- EXERCISE DIRECTIONS
For the data below, transcribe the part that opens with the line containing "Click the дней value input box" and closes with the line containing "Task: Click the trash icon in Delete chat", exactly and with no pictures.

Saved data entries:
--*--

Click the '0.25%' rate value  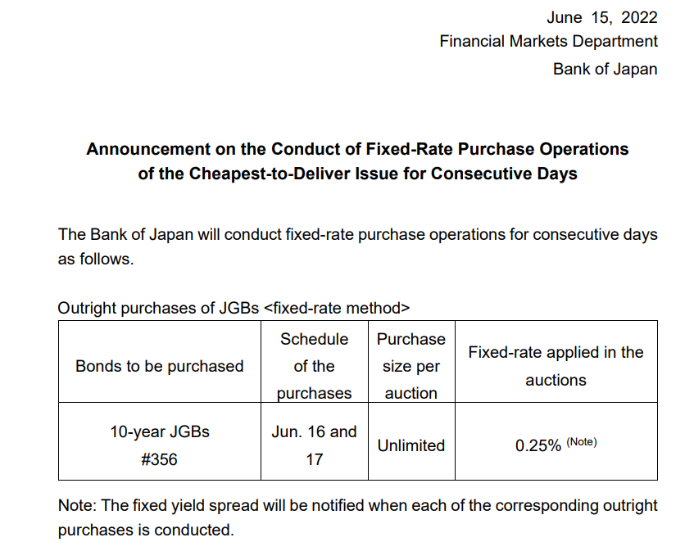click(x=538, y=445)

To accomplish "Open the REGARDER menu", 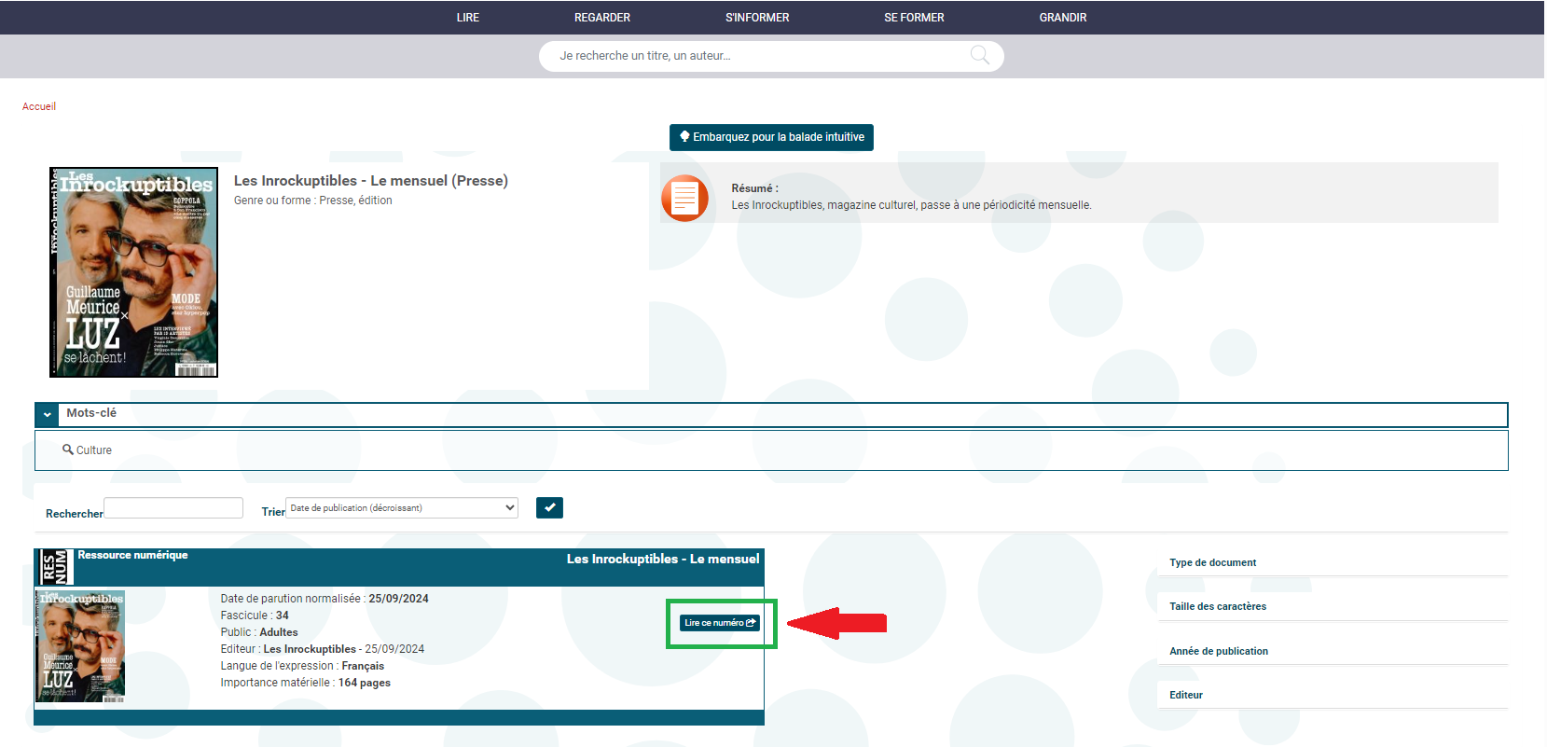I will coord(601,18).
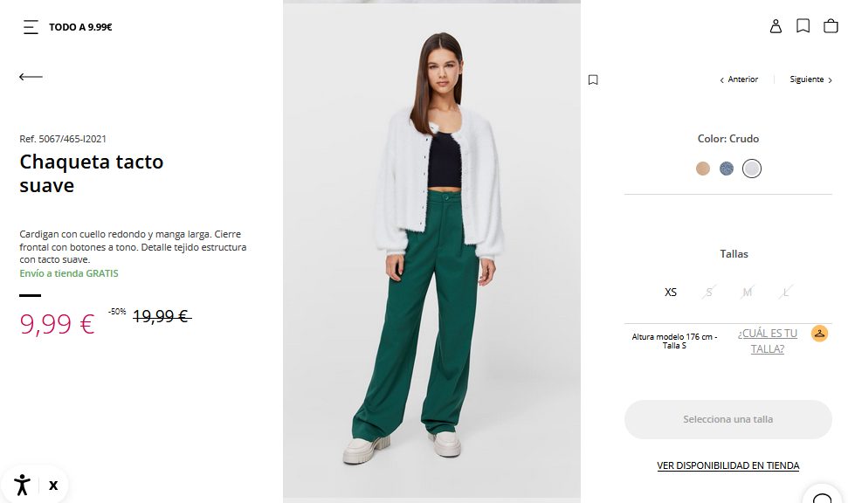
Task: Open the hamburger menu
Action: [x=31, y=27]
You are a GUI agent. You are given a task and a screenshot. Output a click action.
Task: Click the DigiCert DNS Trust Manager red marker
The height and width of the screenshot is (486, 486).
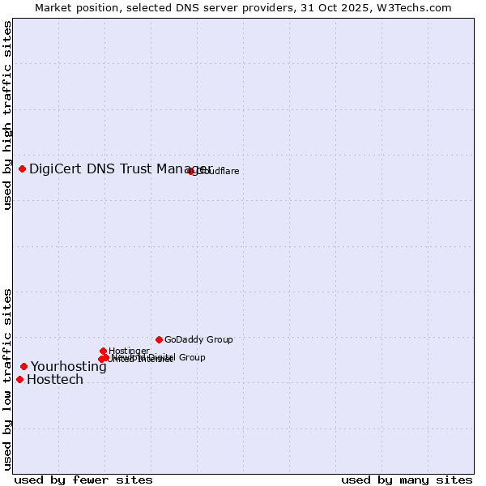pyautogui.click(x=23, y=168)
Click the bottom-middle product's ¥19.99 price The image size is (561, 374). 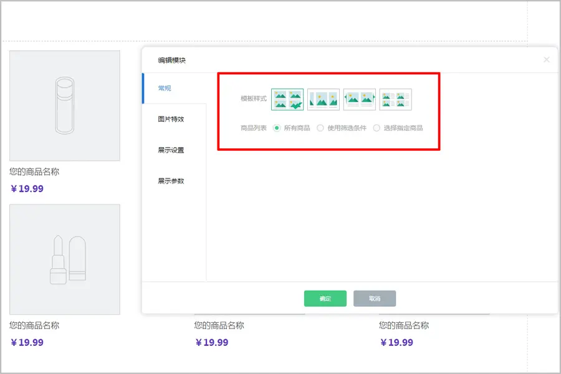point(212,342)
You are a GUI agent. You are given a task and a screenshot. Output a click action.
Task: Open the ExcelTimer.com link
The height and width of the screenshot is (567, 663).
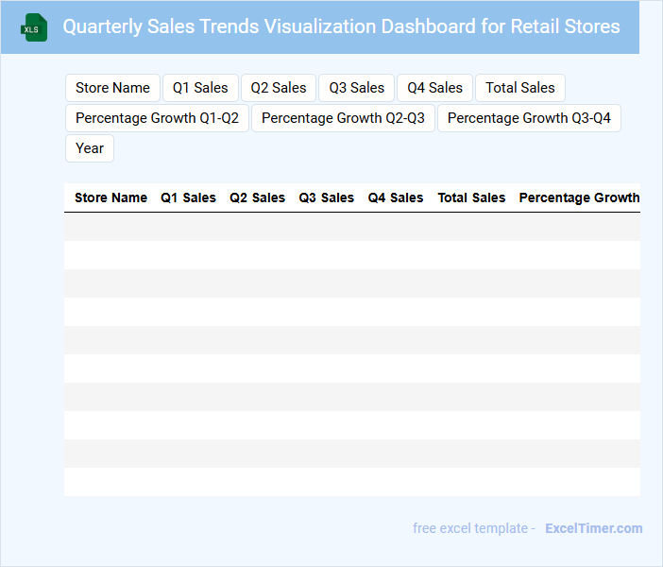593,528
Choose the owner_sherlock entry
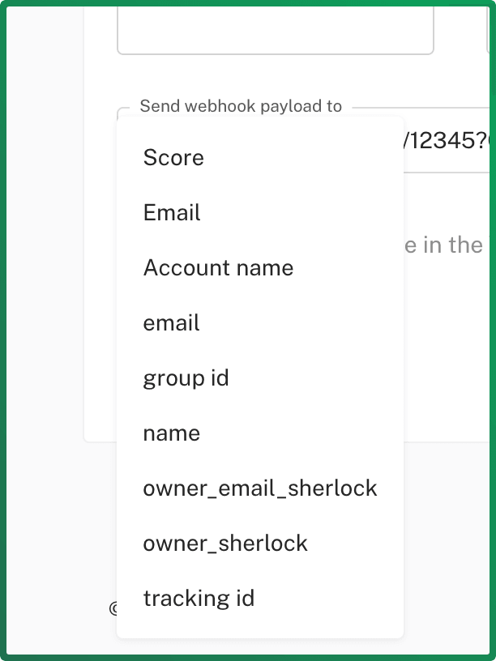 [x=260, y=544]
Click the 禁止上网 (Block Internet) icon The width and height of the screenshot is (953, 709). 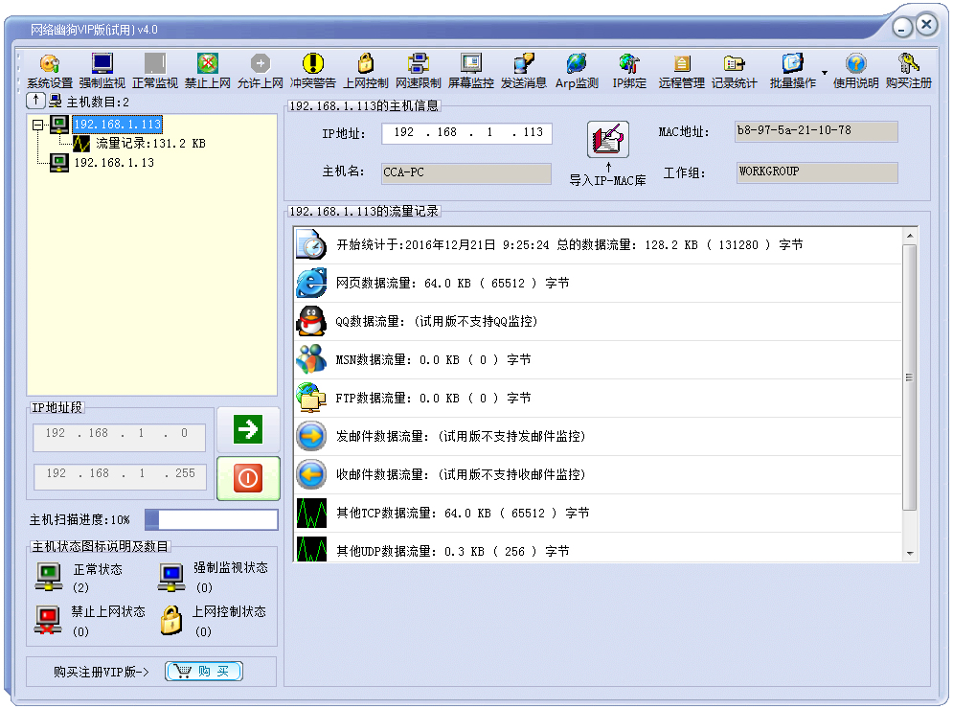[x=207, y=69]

--*--

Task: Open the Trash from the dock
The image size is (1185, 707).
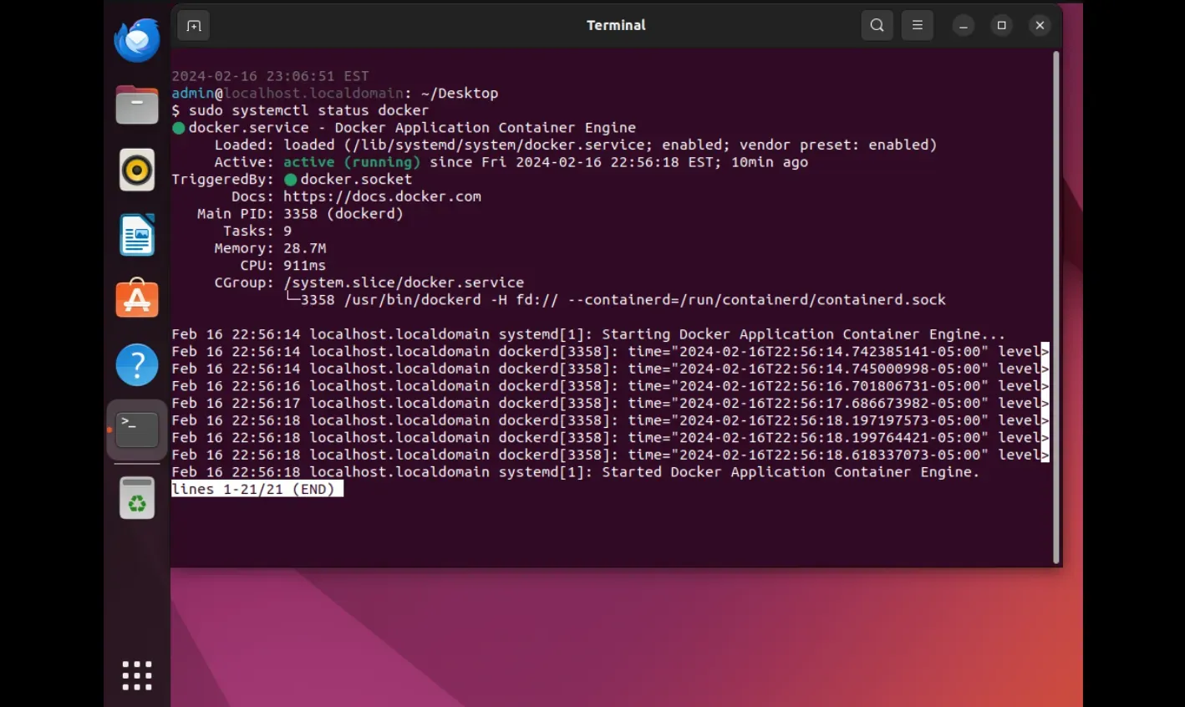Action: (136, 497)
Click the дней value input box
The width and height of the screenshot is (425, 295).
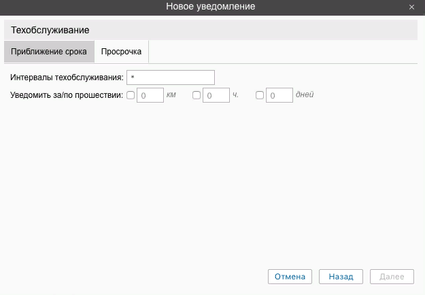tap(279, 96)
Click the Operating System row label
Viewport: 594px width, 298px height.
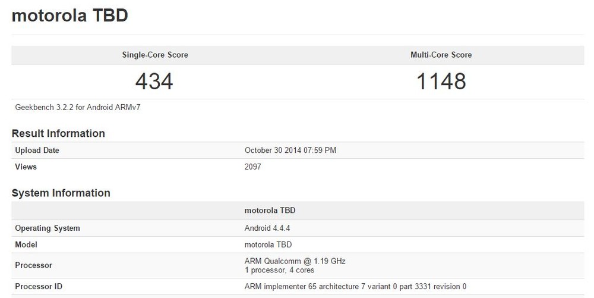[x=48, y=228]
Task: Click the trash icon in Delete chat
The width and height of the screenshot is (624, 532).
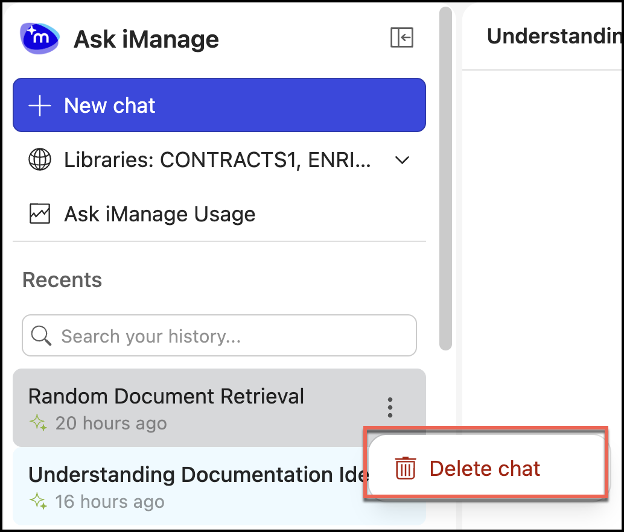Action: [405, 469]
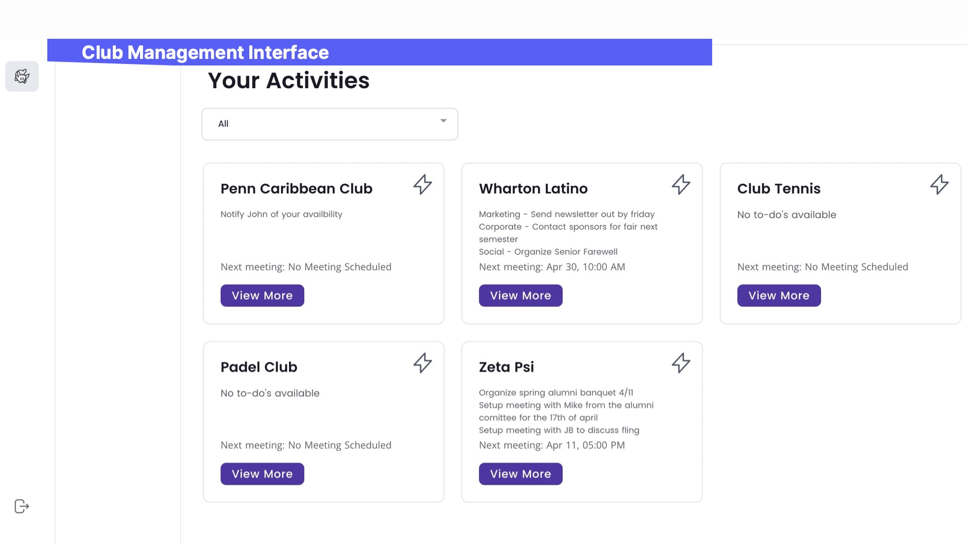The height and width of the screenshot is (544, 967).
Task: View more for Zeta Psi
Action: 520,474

--*--

- EXERCISE SOLUTION
Click the дней value input box
The width and height of the screenshot is (425, 295).
tap(279, 96)
Click the Operating System row label
Viewport: 594px width, 298px height.
[x=48, y=228]
Task: Click the trash icon in Delete chat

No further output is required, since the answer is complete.